Trump’s Weakened America Weakens Israel
Biden and Israel
Agreed (though I’m not sure how the US can square any financial support for the PA with the Taylor Force Act, since money is fungible and the PA refuses to stop paying murderers).
Iran and Beyond
I’ve written to R. Kornblau elsewhere about why I oppose the JCPOA – my argument largely amounts to Iran’s irreducible malevolence. That Time reports that Nimrod Novik says that practically the whole Israeli security establishment prefers the JCPOA to the current situation doesn’t overwhelm me. Maybe he’s correct, maybe he isn’t, and if he is, well, that has to be taken seriously but it’s not dispositive – I’d want to hear an explanation. But maybe that’s just my conservatism, not trusting experts.
Nothing against Biden on this count, but nothing against Trump either – despite the “gotcha!” quotes.
…Immigration and Xenophobia
I don’t know Biden’s position on immigration. I think it was mishandled under Obama, but I don’t hold that against Biden if he says he’ll actually enforce the laws.
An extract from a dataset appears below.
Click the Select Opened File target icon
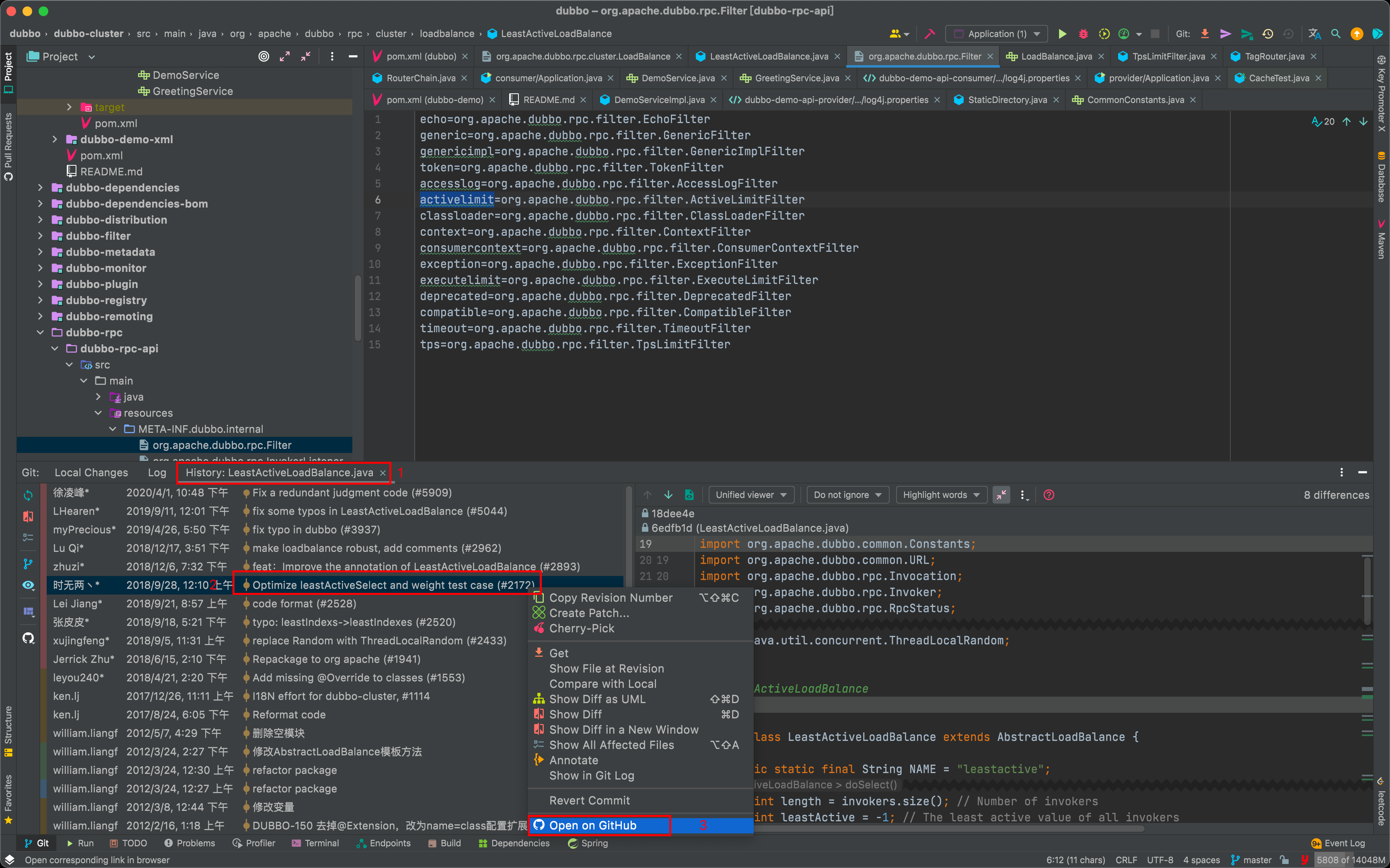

The Squad on the Left and QAnon on the Right
I’ve read that The Squad is not consequential among Democrats, and I’ve read (I think it was a Pew survey) that about three times as many New York Times readers as Fox viewers have heard of QAnon, so I’m inclined to ignore both as evidence of their respective sides’ beliefs.
Torah Values and the American Economy
This is hard to take seriously. What is The Economy? Jobs? GDP? The Dow? How do we associate it with one party or the other, and do we go by the Executive, Congress or both? How does the government – whichever branch – determine the economy? And what about the time lag ‘til results show up? Is this supposed to prove that it’s against Judaism to vote for any Republican, since it will clearly increase poverty? And what are the causes? Is it school vouchers that stall the economy and Drag Queen Story Hour that spurs it on?
Also, by this reasoning one can’t vote for Democrats in municipal elections, since all the ills of the major cities can be laid at their doorstep.
The ACA isn’t going anywhere anytime soon, by all indications. Not in Congress and not in the Supreme Court, so this is like a “Joe Biden is coming for your guns!” claim.
Destruction of American Democratic Norms
As has been stipulated, Trump says terrible things. I see him as a symptom, though, more than a cause of the erosion of norms, and I think that if people believe that if only Trump – or perhaps the Republicans – can be soundly trounced then things will be better, they’re in for an unpleasant surprise.
(And I don’t see any chance of Trump digging his heels into the Oval Office or of it making any difference if he did; he’d be escorted out by the Secret Service.)
The Question of Character
Once again, nolo contendere on that, though again I’d disagree with hyperbolic statements like “millions of children already growing up under Trump who never knew American political culture before he debased it.”
Frankly, and this is why I bothered to write this whole long screed, I think that R. Kornblau’s essay is more part of the problem than part of the solution. The problem – the main problem – being that each half of the populace is afraid of what the other half will do to it, given the power, since it feels not only contended with but despised.
I’d be interested to hear from anyone who actually changed his vote (or decided to vote) after reading R. Kornblau’s essay.